Records from a data source:
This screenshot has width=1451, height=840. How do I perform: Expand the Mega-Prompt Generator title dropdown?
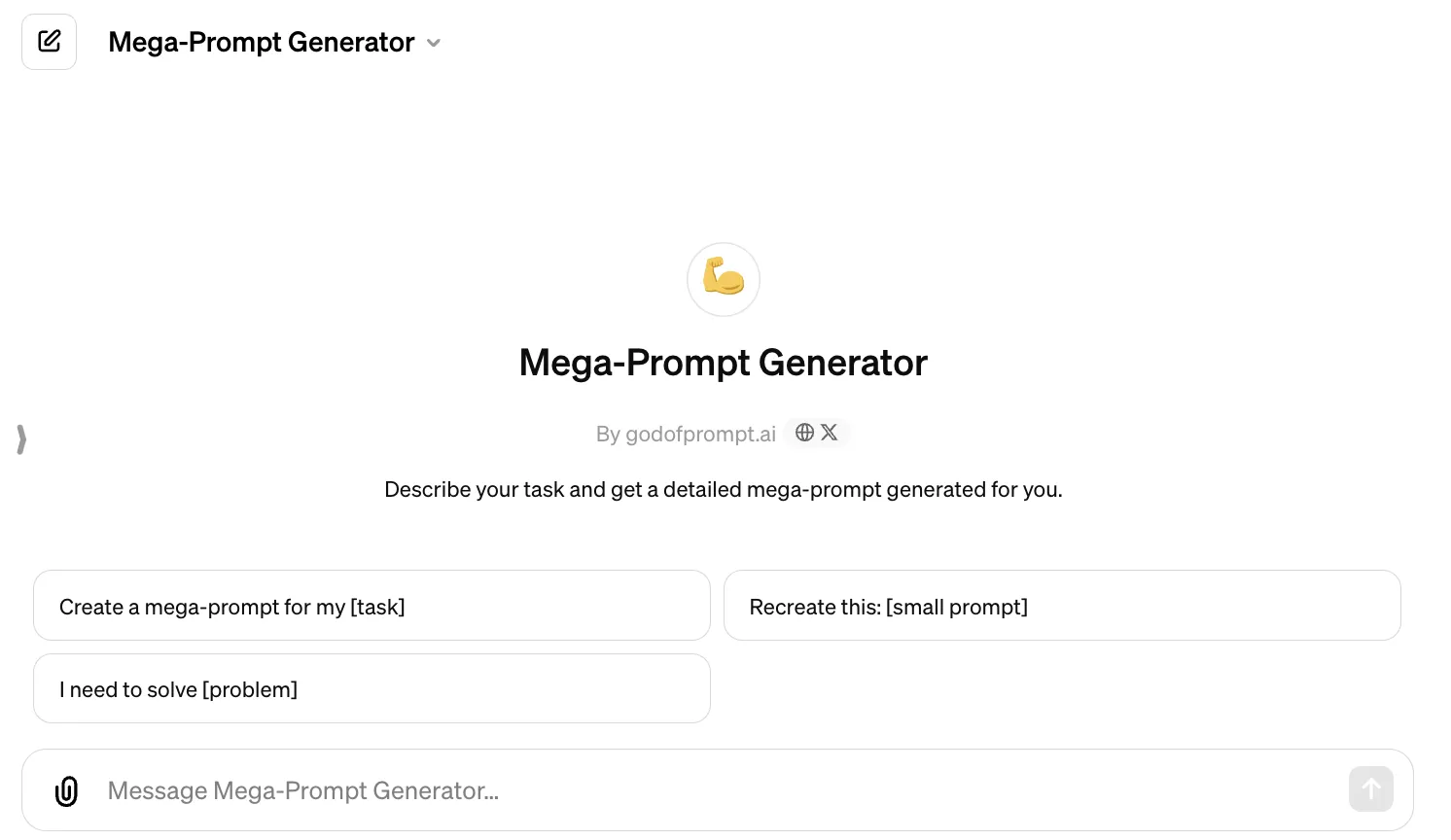pos(433,43)
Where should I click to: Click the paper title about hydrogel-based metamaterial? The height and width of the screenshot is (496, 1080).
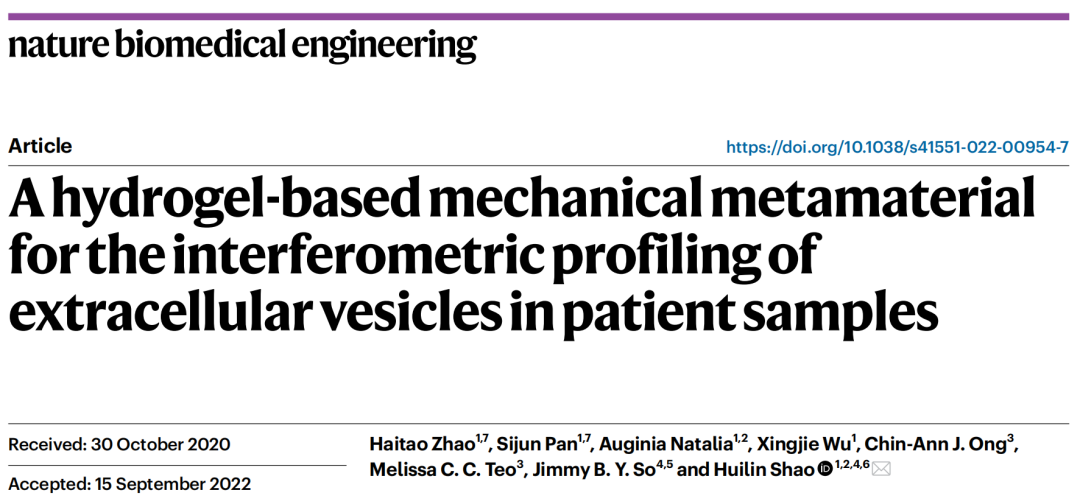click(x=520, y=255)
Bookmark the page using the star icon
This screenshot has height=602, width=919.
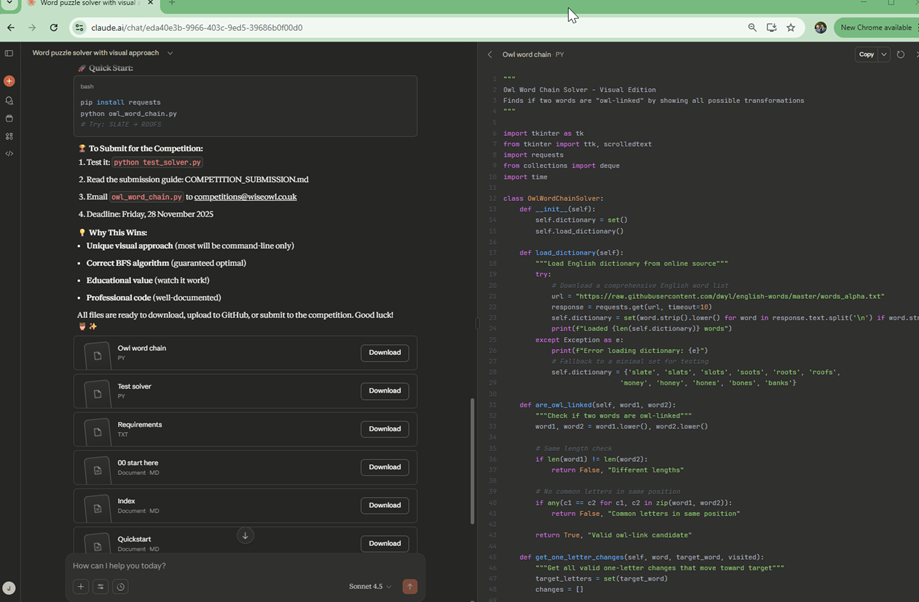point(789,28)
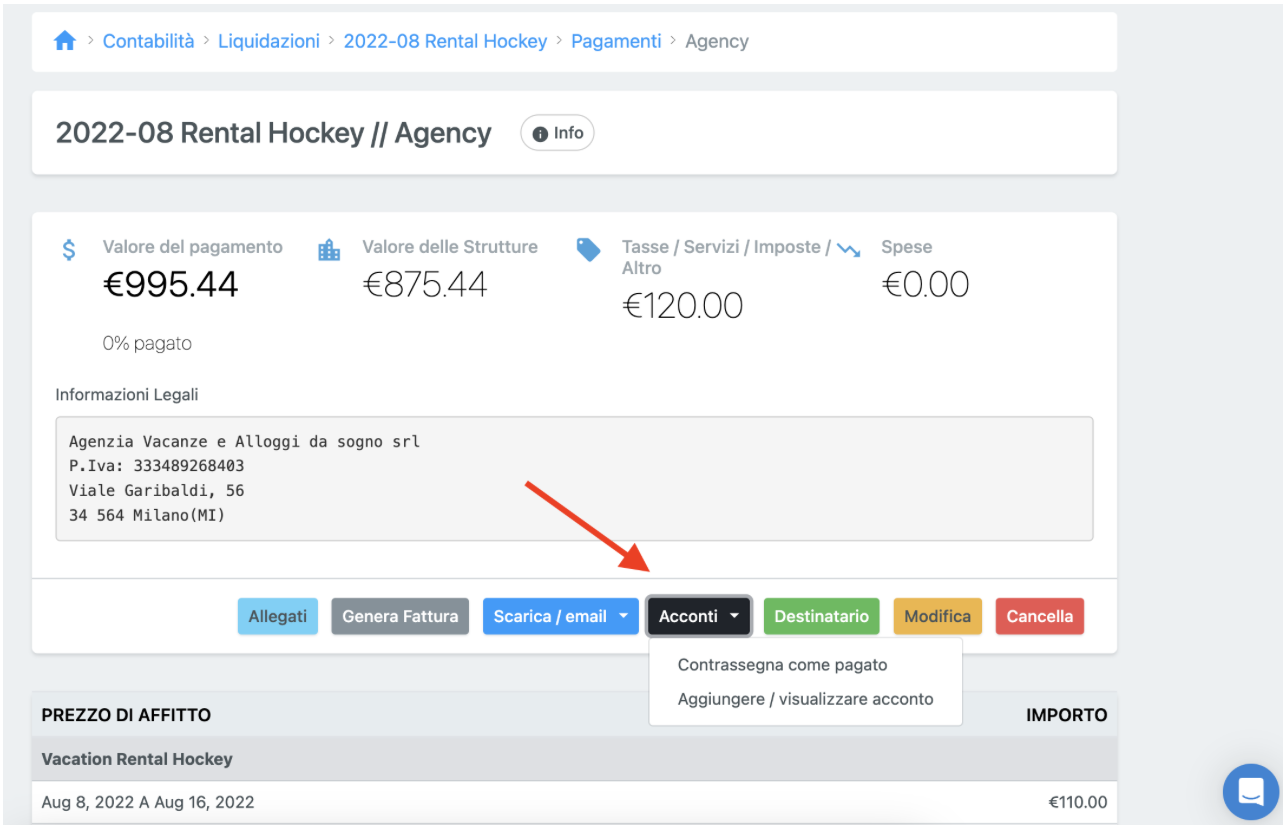This screenshot has width=1286, height=828.
Task: Collapse the Acconti dropdown button
Action: (699, 616)
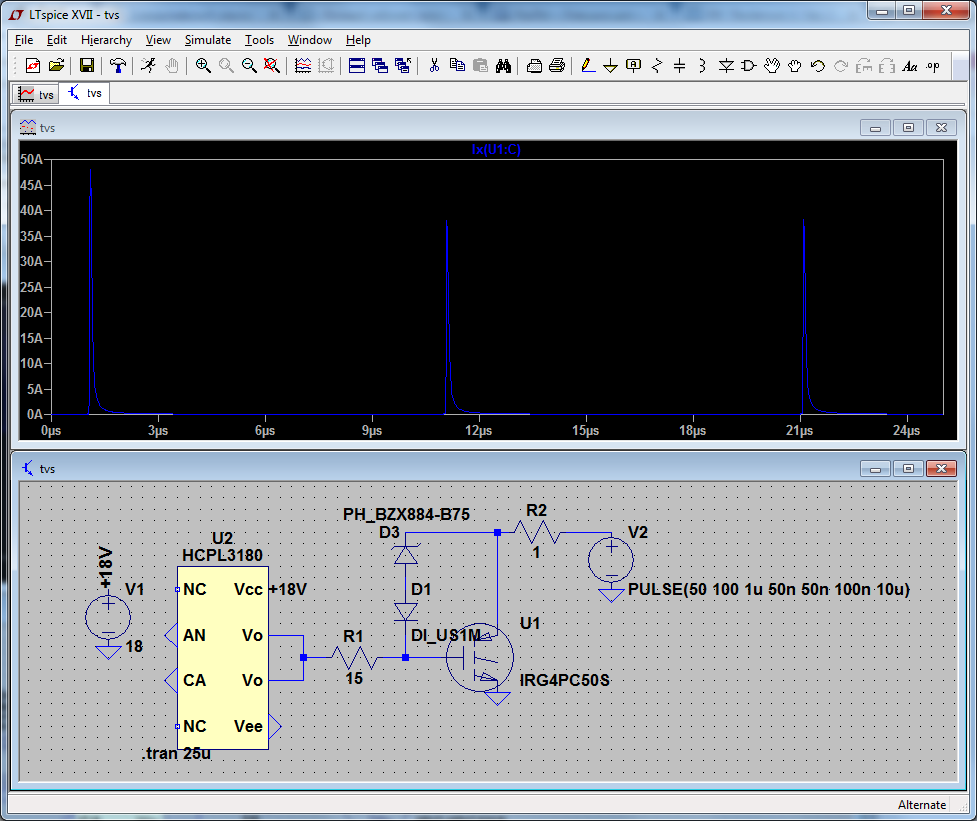The height and width of the screenshot is (821, 977).
Task: Click the SPICE directive .op icon
Action: [933, 66]
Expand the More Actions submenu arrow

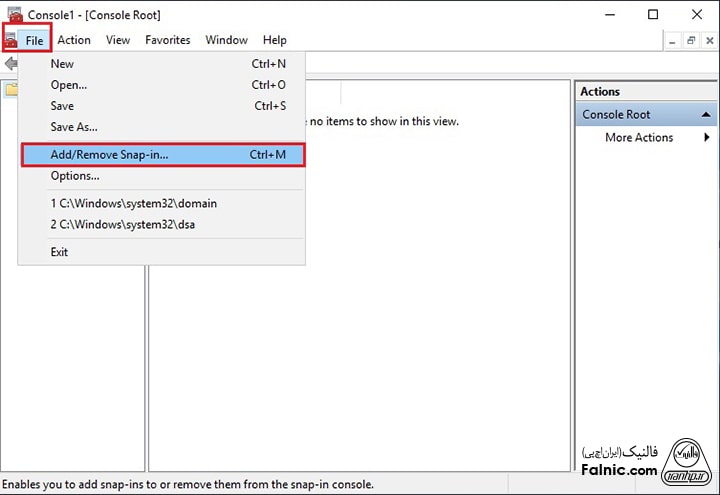tap(707, 138)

> [Task goal]: Starting at the line containing "Where should I" and stopping at the line containing "Bookmark the page using the star icon", output every line above exactly, both ends included, with pictures omitted.

> [Completed task]:
Where should I click to: Click the paper title about hydrogel-based metamaterial? The height and width of the screenshot is (496, 1080).
click(x=520, y=255)
Bookmark the page using the star icon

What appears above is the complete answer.